Pennsylvania law now includes Section 7766 (20 Pa.C.S.A. § 7766 - based on Section 706 of the UTC), which provides for a “no-fault” removal of a trustee in the best interests of the beneficiaries where there has been a substantial change in circumstances. The section says:


§ 7766. Removal of trustee – UTC 706
(b) When court may remove trustee. – The court may remove a trustee if it finds that removal of the trustee best serves the interests of the beneficiaries of the trust and is not inconsistent with a material purpose of the trust, a suitable cotrustee or successor trustee is available and . . .

(4) there has been a substantial change of circumstances. A corporate reorganization of an institutional trustee, including a plan of merger or consolidation, is not itself a substantial change of circumstances.

The McKinney trust agreements did not have “portability clauses” which would allow the beneficiaries to change the trustee. So, Jane and her children had to rely on the Pennsylvania statute.

All the beneficiaries of the trusts were in agreement that PNC should be replaced. But PNC had done nothing wrong. The Bank objected to being removed as trustee, and asked to be awarded its attorney’s fees in defending Jane’s suit.

The lower court decision was in favor of the Bank. It denied Jane’s suit and awarded attorney’s fees to PNC. Jane then appealed to the Superior Court.

The Decision: Trustee is Ordered Removed:

This was the first time a Pennsylvania appeals court had been called upon to interpret and apply the no-fault trustee removal statute. Prior to the enactment of the new law, a person seeking a trustee’s removal was required to show fault or negligence on the part of the trustee.

Fault can still be grounds for removal, but is no longer required. Under Section 7766(b)(4) a person seeking removal must provide clear and convincing evidence that: (1) the removal serves the beneficiaries' best interests; (2) the removal is not inconsistent with a material purpose of the trust; (3) a suitable successor trustee is available; and (4) a substantial change in circumstances has occurred.
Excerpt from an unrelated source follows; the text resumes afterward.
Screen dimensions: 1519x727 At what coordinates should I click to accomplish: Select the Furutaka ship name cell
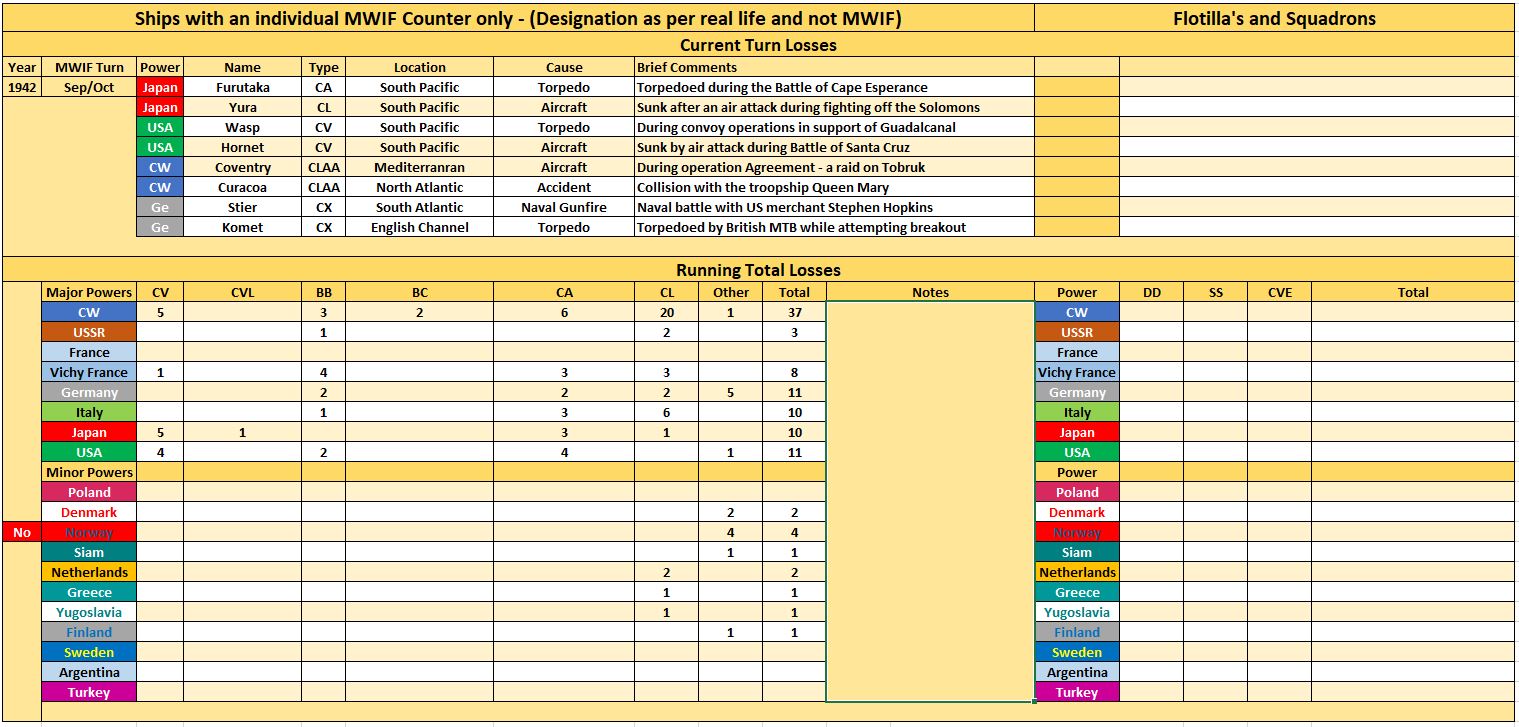click(243, 87)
Based on that evidence a court has discretion to order removal.

The Superior Court listed a number of factors that should be considered to determine whether a trustee best serves the interests of the beneficiaries: personalization of service; cost of administration; convenience to the beneficiaries; efficiency of service; personal knowledge of trusts' and beneficiaries' financial situations; location of trustee as it affects trust income tax; experience; qualifications; personal relationship with beneficiaries; settlor's intent as expressed in the trust document; and any other material circumstances. No one factor is controlling and other factors may be considered on a case-by-case basis.

Ultimately, the Pennsylvania Superior Court ruled in favor of Jane and found that under the evidence presented in this case, the beneficiaries have the right to change the trustee. It reversed the ruling of the trial court including the award of attorney’s fees to PNC.

Implications of the Case:

In re McKinney shows that Section 7766(b)(4) is a game changer that makes it much easier for beneficiaries to fire their trustee and hire an new one. Changing trustees is even easier in states that follow the more complete version of UTC Section 706 which permits removal of a trustee where there has been either a substantial change in circumstances or when all of the beneficiaries request removal. (Pennsylvania deleted the unanimous agreement of the beneficiaries ground in enacting its law.)

Trustees can now be more easily replaced in Pennsylvania and other states with laws based on the UTC. Trustees will likely become more willing to agree to the appointment of a successor trustee. It can be anticipated that some beneficiaries will use the threat of removal in negotiations over trustee fees. It is becoming a more beneficiary friendly world. Still, Pennsylvania remains a little safer haven for trustees than states that have adopted the complete UTC Section 706.